12. Thus, unless a proposed Operating Centre is both suitable and available, a licence will not be issued.

The TC’s decision and reasoning

13. A case worker employed by the OTC prepared a summary of the issues and competing arguments for the TC. That included the following observations and recommendation:

“Mr Smith [that is an intended reference to Mr M Clark] explains that the land in question has been granted a Certificate of Lawful Use which gives a list of activities that are immune from law enforcement. One of these activities is the storage of civil engineering/commercial vehicles and building materials. He states, “Mr Pedal already has the right to deliver and collect from the site, this also includes deliveries to the site from suppliers of building materials so the activities are already legitimately being carried out without the need to apply for planning. There is little or no difference between storage and logistically removing a stored vehicle from storage to put to use so as it then becomes operational. To grant the operator’s licence would have no further detrimental effect on the surrounding area as the activities are being carried out on this site already and are lawful.

The Council later confirmed that whilst they are aware the site benefits from a Certificate of Lawfulness for the storage of commercial/civil engineering vehicles and building materials, it is considered that amending this use to that of an HGV operators centre requires planning permission as the latter use is “sui generis” (within a class of its own) and as such permission is required to amend the use of the land. It is not considered by the Council that Mr Pedal’s application can be modified in a manner which would overcome their concerns. Mr Smith [Mr Clark] disputes this and states that the use of storage falls clearly within the defined limits of Class B8 and therefore cannot be sui generis”.

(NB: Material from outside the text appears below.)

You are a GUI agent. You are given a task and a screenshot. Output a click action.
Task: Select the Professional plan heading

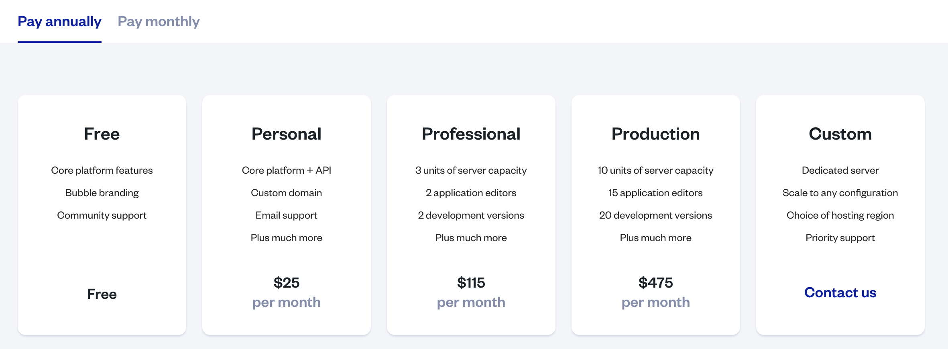point(471,134)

“Harrogate Borough Council object to the grant of this application on the grounds of suitability and lack of planning permission. They believe a planning application would be refused by the local authority due to the close proximity of the adjacent SSSI. Their objection was received in time, copied to the applicants, and signed by a person authorised for that purpose, therefore I recommend it is ruled valid.

There is an ongoing dispute between the council and the site owner Matthew Smith [Clark]. The site has been issued with an enforcement notice although not in relation to the use of HGV’s. At present no planning application has been submitted by the site owner. He believes planning approval is not required as the site has been granted a Certificate of Lawful Use which allows the storage of civil engineering/commercial vehicles on his land. The intended use of the site has been explained to the council, who confirmed the CLU does not allow the operation of goods vehicles and that a planning application for this use is required.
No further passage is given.